*Yapılacak iş:* Öğretmen hikâyesini paylaşan yazıda "Yeni yazılarımda görüşünceye dek" diye başlayan paragrafı ana noktalarını koruyarak daha kısa biçimde yeniden yaz.

Ana içeriğe atla

Bana İnandığınız İçin Çok Teşekkür Ederim Öğretmenim.

Merhabalar

Uzun zaman önce okuduğumda çok etkilenip gözyaşlarımı tutamadığım hikaye, sabah sabah karşıma çıkınca yine hüngür hüngür ağlamaya başladım.
Sabah beri aklımdan hikayeyi atamadım ve sizlerle de paylaşmak istedim. Öğretmenlerin çocuklarımızın hayata atılmasında aslında ne derecede önemli  ve değerli olduğunu bir kez daha gözler önüne seren bir hikaye. 

Aynı zamanda hikayeyi herkesin mutlaka okumasını gerektiğini, kendinden bir şeyler bulacağını da düşünüyorum.

Yeni yazılarımda görüşünceye dek, kendinize çok iyi bakın. Çocuklarımıza her daim destek olalım ve sahip çıkalım. Onları lütfen anlayalım.

Hoşçakalın.

"Bana inandığınız için çok teşekkür ederim, öğretmenim."
Okulun ilk gününde, 5. sınıf öğretmeni Mediha hanım sınıfta öğrencilerine baktı, birçok öğretmen gibi çocuklara bir yalan söyledi ve hepsini aynı derecede sevdiğini söyledi.

Ancak bu imkânsızdı, çünkü ön sırada oturduğu yerde bir yana kaykılmış, adı Mustafa Yılmaz olan bir erkek çocuk vardı.

*Seçilmiş satırlar:*
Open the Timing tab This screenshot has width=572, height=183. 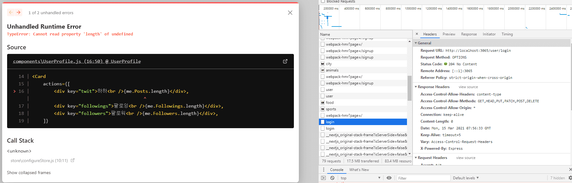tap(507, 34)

==

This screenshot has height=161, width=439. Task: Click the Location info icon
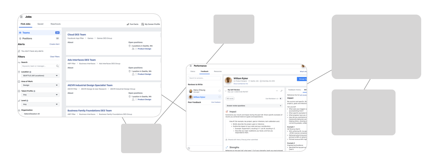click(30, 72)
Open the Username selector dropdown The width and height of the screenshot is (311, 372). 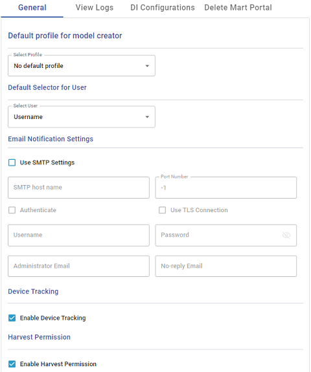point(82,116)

*Cevap aşağıda:* Bir sonraki yazıya kadar kendinize iyi bakın; çocuklarımıza her zaman destek olup sahip çıkalım ve onları anlayalım.